Top of Source data

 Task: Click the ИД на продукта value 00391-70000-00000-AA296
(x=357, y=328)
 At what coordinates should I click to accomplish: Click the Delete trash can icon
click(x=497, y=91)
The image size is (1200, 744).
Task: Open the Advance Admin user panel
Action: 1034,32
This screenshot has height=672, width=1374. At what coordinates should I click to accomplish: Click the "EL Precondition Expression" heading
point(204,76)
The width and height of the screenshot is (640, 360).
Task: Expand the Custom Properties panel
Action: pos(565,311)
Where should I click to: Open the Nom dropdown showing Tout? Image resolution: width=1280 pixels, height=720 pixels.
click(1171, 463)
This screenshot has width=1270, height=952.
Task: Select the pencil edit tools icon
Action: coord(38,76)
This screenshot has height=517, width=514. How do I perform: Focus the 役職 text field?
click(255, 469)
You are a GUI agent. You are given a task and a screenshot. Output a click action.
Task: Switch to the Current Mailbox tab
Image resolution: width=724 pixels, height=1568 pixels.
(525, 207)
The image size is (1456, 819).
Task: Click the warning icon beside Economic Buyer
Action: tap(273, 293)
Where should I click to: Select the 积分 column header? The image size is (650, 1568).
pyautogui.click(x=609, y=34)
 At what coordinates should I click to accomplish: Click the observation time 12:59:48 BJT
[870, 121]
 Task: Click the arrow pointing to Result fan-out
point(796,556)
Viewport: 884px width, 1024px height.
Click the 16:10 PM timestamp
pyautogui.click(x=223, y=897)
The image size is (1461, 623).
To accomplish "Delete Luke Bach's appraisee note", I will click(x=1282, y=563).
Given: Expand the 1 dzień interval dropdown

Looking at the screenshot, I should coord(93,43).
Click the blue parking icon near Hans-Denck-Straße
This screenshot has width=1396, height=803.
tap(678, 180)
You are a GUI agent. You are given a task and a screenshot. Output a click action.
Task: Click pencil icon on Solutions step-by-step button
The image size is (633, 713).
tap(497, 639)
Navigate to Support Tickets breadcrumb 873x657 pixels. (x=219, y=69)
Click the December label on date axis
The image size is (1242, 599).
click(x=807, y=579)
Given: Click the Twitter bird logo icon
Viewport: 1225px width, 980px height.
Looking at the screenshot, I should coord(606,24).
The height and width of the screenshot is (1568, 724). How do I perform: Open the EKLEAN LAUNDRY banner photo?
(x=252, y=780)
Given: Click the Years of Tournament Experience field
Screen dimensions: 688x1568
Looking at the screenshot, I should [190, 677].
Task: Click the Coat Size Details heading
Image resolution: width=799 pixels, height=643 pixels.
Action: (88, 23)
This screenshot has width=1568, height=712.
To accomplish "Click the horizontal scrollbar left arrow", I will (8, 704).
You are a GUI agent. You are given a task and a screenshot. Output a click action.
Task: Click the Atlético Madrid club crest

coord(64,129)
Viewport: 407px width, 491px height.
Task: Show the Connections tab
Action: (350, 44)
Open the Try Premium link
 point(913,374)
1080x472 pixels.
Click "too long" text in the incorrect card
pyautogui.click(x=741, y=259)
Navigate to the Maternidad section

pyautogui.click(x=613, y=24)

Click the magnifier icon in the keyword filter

Bottom of Source data

* Aim of the exercise
Please restate the records in full, word for word.

* Solution to the problem
 Task: Click the ИД на продукта value 00391-70000-00000-AA296
(x=357, y=328)
 At what coordinates should I click to accomplish: Click the Delete trash can icon
click(x=497, y=91)
The image size is (1200, 744).
Task: Open the Advance Admin user panel
Action: 1034,32
This screenshot has height=672, width=1374. At what coordinates should I click to accomplish: Click the "EL Precondition Expression" heading
point(204,76)
The width and height of the screenshot is (640, 360).
Task: Expand the Custom Properties panel
Action: pos(565,311)
Where should I click to: Open the Nom dropdown showing Tout? Image resolution: width=1280 pixels, height=720 pixels.
click(1171, 463)
This screenshot has width=1270, height=952.
Task: Select the pencil edit tools icon
Action: coord(38,76)
This screenshot has height=517, width=514. How do I perform: Focus the 役職 text field?
click(255, 469)
You are a GUI agent. You are given a task and a screenshot. Output a click action.
Task: Switch to the Current Mailbox tab
Image resolution: width=724 pixels, height=1568 pixels.
(525, 207)
The image size is (1456, 819).
Task: Click the warning icon beside Economic Buyer
Action: tap(273, 293)
Where should I click to: Select the 积分 column header? The image size is (650, 1568).
pyautogui.click(x=609, y=34)
 At what coordinates should I click to accomplish: Click the observation time 12:59:48 BJT
[870, 121]
 Task: Click the arrow pointing to Result fan-out
point(796,556)
Viewport: 884px width, 1024px height.
Click the 16:10 PM timestamp
pyautogui.click(x=223, y=897)
The image size is (1461, 623).
To accomplish "Delete Luke Bach's appraisee note", I will click(x=1282, y=563).
Given: Expand the 1 dzień interval dropdown

Looking at the screenshot, I should coord(93,43).
Click the blue parking icon near Hans-Denck-Straße
This screenshot has width=1396, height=803.
tap(678, 180)
You are a GUI agent. You are given a task and a screenshot. Output a click action.
Task: Click pencil icon on Solutions step-by-step button
The image size is (633, 713).
tap(497, 639)
Navigate to Support Tickets breadcrumb 873x657 pixels. (x=219, y=69)
Click the December label on date axis
The image size is (1242, 599).
click(x=807, y=579)
Given: Click the Twitter bird logo icon
Viewport: 1225px width, 980px height.
Looking at the screenshot, I should coord(606,24).
The height and width of the screenshot is (1568, 724). How do I perform: Open the EKLEAN LAUNDRY banner photo?
(x=252, y=780)
Given: Click the Years of Tournament Experience field
Screen dimensions: 688x1568
Looking at the screenshot, I should [190, 677].
Task: Click the Coat Size Details heading
Image resolution: width=799 pixels, height=643 pixels.
Action: (88, 23)
This screenshot has width=1568, height=712.
To accomplish "Click the horizontal scrollbar left arrow", I will (8, 704).
You are a GUI agent. You are given a task and a screenshot. Output a click action.
Task: Click the Atlético Madrid club crest

coord(64,129)
Viewport: 407px width, 491px height.
Task: Show the Connections tab
Action: (350, 44)
Open the Try Premium link
 point(913,374)
1080x472 pixels.
Click "too long" text in the incorrect card
pyautogui.click(x=741, y=259)
Navigate to the Maternidad section

pyautogui.click(x=613, y=24)

Click the magnifier icon in the keyword filter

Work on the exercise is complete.